Eritrea last month quit the east African regional bloc IGAD, in a feud over the group’s support of Somalia’s interim government — strongly backed by Ethiopia — Eritrea’s bitter foe since a 1998-2000 war.
Afwerki dismissed charges by Addis Ababa that Eritrea was behind a rebel attack in southeast Ethiopia last month in which 74 people were killed and seven Chinese workers were seized.
“It’s become a habit, it’s become an addiction to blame anything on Asmara so don’t be surprised,” he said, adding that the sheer distance between Eritrea and the remote Ogaden area of Ethiopia where the attack occurred made any link impossible.
Security experts say Asmara has long supported Ethiopian rebels groups to pressure Addis Ababa, which Eritrea denies.
Michel made no public mention of human rights, media freedom or growing tension between Eritrea and Ethiopia, saying he hoped a regular political dialogue with Asmara would help improve the mood for solving all problems in the region.

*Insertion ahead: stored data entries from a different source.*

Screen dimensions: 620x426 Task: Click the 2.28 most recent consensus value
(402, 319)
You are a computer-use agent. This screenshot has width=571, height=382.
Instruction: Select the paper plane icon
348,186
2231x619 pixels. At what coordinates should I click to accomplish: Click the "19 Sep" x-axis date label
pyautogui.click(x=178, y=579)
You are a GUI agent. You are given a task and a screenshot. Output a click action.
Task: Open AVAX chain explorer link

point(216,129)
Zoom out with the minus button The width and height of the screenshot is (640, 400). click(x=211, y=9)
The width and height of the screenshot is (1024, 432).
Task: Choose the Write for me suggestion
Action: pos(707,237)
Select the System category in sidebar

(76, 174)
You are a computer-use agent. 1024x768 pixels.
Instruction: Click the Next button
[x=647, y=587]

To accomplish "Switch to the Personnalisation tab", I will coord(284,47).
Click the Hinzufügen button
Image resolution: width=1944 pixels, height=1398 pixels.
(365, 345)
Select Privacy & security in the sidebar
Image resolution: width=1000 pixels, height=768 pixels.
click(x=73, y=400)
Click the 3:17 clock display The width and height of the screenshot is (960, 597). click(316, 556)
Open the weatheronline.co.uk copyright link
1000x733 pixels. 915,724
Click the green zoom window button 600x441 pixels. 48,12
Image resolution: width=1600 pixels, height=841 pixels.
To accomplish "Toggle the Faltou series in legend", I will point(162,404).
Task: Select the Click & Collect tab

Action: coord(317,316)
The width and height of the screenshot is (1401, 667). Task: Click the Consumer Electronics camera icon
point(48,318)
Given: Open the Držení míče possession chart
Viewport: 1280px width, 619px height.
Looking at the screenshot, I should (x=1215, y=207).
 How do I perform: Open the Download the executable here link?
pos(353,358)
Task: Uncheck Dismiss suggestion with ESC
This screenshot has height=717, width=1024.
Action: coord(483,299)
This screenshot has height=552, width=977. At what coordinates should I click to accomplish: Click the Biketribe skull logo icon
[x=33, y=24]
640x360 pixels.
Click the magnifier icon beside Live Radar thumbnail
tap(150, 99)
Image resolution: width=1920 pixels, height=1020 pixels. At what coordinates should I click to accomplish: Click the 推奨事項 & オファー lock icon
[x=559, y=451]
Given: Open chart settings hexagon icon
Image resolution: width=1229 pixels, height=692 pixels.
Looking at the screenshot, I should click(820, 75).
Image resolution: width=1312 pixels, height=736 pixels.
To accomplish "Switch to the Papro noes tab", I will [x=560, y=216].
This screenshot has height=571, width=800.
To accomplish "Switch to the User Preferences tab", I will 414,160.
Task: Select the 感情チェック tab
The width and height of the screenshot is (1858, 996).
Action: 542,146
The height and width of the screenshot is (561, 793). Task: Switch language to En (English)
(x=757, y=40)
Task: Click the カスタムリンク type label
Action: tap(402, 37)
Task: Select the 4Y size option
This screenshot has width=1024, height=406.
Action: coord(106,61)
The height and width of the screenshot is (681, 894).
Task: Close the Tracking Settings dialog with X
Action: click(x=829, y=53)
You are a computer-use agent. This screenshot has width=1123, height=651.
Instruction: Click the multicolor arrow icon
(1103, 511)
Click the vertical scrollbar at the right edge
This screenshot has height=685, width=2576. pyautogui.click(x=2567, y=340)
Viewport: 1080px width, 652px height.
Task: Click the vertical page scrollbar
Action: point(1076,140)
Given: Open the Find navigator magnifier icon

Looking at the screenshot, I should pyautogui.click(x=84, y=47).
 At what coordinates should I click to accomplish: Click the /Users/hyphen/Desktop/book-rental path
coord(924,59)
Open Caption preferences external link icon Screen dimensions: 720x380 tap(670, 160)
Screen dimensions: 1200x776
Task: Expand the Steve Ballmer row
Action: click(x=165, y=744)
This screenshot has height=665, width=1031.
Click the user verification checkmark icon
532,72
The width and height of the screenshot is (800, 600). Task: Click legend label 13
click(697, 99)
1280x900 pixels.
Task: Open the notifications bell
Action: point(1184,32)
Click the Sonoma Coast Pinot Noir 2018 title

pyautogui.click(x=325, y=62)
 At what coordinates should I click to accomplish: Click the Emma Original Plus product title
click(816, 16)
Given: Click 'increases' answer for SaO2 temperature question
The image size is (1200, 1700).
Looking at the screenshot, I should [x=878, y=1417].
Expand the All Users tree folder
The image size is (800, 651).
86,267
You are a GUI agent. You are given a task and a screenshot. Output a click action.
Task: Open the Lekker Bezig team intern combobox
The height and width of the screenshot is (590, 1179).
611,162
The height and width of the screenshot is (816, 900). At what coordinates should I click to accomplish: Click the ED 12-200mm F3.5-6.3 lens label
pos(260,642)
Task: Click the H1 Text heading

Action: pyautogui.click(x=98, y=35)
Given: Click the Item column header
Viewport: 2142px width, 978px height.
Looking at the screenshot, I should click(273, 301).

“Everybody knows Eritrea is a key partner and a key actor in the Horn,” he said, citing efforts to bring peace to Somalia, where Asmara has backed an Islamist movement ousted from power in Mogadishu by Ethiopian military intervention in February.
A November report to the United Nations on arms embargo violations in Somalia said Eritrea repeatedly armed and trained Islamist militants who opposed the Somali interim government.
Asmara denies this, but has hosted Islamist leaders in Eritrea. It has repeatedly criticized both Ethiopia and the Somali interim government and accused them of undermining what it called the Islamists popularly supported movement.
Ethiopia’s ambassador in Brussels, Berhane Gebre-Christos, at a news briefing coinciding with the president’s visit, accused Eritrea of playing a destructive role in the region.
“It has become a pariah state as far as its role is concerned in Somalia,” he said.
Gebre-Christos said the European Union should call on Afwerki to abandon “terrorism.” “What he is doing is terrorism,” he said. “The European Union should tell him unambiguously that he has to cease from terrorist acts.”